Die Ergebnisse lassen vermuten, dass Mischpaare überwiegend aus Schelladlerweibchen und Schreiadlermännchen bestehen und dass die Hybridweibchen ihrerseits wiederum mit Schreiadlermännchen brüten. Die erste Vermutung stimmt mit den bisher vorliegenden Beobachtungen von Mischpaaren überein; die zweite Vermutung ist plausibel, da nur so der Größenunterschied zwischen den Paarpartnern gewährleistet ist. Der relativ hohe Prozentsatz von Schreiadlern mit Schelladlerhaplotypen weist schließlich darauf hin, dass zumindest einzelne Schelladler regelmäßig weit westlich des geschlossenen Verbreitungsgebietes der Art Mischpaare mit Schreiadlern bilden. Das dies tatsächlich so ist, wurde unter anderem durch die Entdeckung eines Mischpaares in Mecklenburg-Vorpommern im Jahr 2003 bestätigt, weiter östlich sind einzelne Mischpaare schon seit Anfang der 1990er-Jahre bekannt.
Lebensraum
Schreiadler bewohnen naturnahe Wälder mit angrenzenden offenen, nahrungsreichen Flächen. Im Norden des Verbreitungsgebietes (Deutschland, Polen, Baltikum, Russland) werden extensiv genutzte, feuchte Niederungen mit Laub- und Mischwäldern und angrenzenden Feuchtwiesen und Mooren besiedelt. Etwa ab der Slowakei und Ungarn und weiter südlich liegt der Schwerpunkt der Vorkommen jedoch im locker mit Laubwald bestocktem und mit Wiesen durchsetzten, meist trockenen Hügel- und Bergland. So werden z. B. in Rumänien Höhenlagen zwischen 300 m und 1600 m besiedelt, auch in Bulgarien kommt die Art bis in 1400 m Höhe vor. Im Bereich der südlichen Verbreitungsgrenze im Wald von Dadia im Nordosten Griechenlands bewohnt der Schreiadler schließlich fast ausschließlich trockene Kiefernwälder in Höhen zwischen 100 und 300 m, Laubwälder werden dort gemieden.[8]

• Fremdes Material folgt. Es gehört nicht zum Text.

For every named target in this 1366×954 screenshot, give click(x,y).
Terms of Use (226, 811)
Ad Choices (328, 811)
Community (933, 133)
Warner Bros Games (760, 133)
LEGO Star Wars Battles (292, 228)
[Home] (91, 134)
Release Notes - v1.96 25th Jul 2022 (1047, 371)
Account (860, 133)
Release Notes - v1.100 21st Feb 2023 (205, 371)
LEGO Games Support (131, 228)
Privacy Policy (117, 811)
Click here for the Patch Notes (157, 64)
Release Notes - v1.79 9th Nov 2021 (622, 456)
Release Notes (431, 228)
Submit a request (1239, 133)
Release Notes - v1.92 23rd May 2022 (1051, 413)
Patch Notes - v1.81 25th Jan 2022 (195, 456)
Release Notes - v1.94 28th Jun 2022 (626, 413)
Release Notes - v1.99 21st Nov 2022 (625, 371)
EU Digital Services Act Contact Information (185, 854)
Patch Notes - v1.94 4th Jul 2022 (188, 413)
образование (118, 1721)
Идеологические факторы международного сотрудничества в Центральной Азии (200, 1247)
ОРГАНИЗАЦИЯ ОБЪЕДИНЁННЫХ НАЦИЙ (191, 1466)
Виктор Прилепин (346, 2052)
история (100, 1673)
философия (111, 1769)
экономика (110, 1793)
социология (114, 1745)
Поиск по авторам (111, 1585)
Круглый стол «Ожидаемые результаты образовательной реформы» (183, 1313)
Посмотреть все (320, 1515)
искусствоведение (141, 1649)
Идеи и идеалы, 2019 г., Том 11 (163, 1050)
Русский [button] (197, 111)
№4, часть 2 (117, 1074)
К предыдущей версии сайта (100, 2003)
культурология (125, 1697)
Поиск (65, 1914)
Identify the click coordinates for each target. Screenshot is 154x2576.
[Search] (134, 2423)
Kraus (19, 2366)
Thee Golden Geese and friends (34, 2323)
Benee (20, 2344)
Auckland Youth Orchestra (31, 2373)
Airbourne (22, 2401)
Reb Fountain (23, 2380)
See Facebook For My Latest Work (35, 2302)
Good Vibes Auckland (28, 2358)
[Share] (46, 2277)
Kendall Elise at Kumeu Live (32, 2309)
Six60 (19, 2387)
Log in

Raumnutzung und Siedlungsdichte
In Mecklenburg-Vorpommern und in Lettland wurden 1994 bis 1997 Untersuchungen zur Größe des Aktionsraumes während der Brutzeit mit Hilfe von Bodentelemetriesendern durchgeführt.[9] Männchen in Mecklenburg-Vorpommern hatten einen Aktionsraum von im Mittel 27,1 km² (22,2–33,9 km²), die Aktionsräume von Männchen in Lettland waren mit im Mittel 11,4 km² (6,7–15,5 km²) erheblich kleiner. Der Unterschied wurde in erster Linie auf den größeren Anteil nahrungsreicher Habitate (vor allem Grünland) im Nestumfeld der lettischen Reviere zurückgeführt.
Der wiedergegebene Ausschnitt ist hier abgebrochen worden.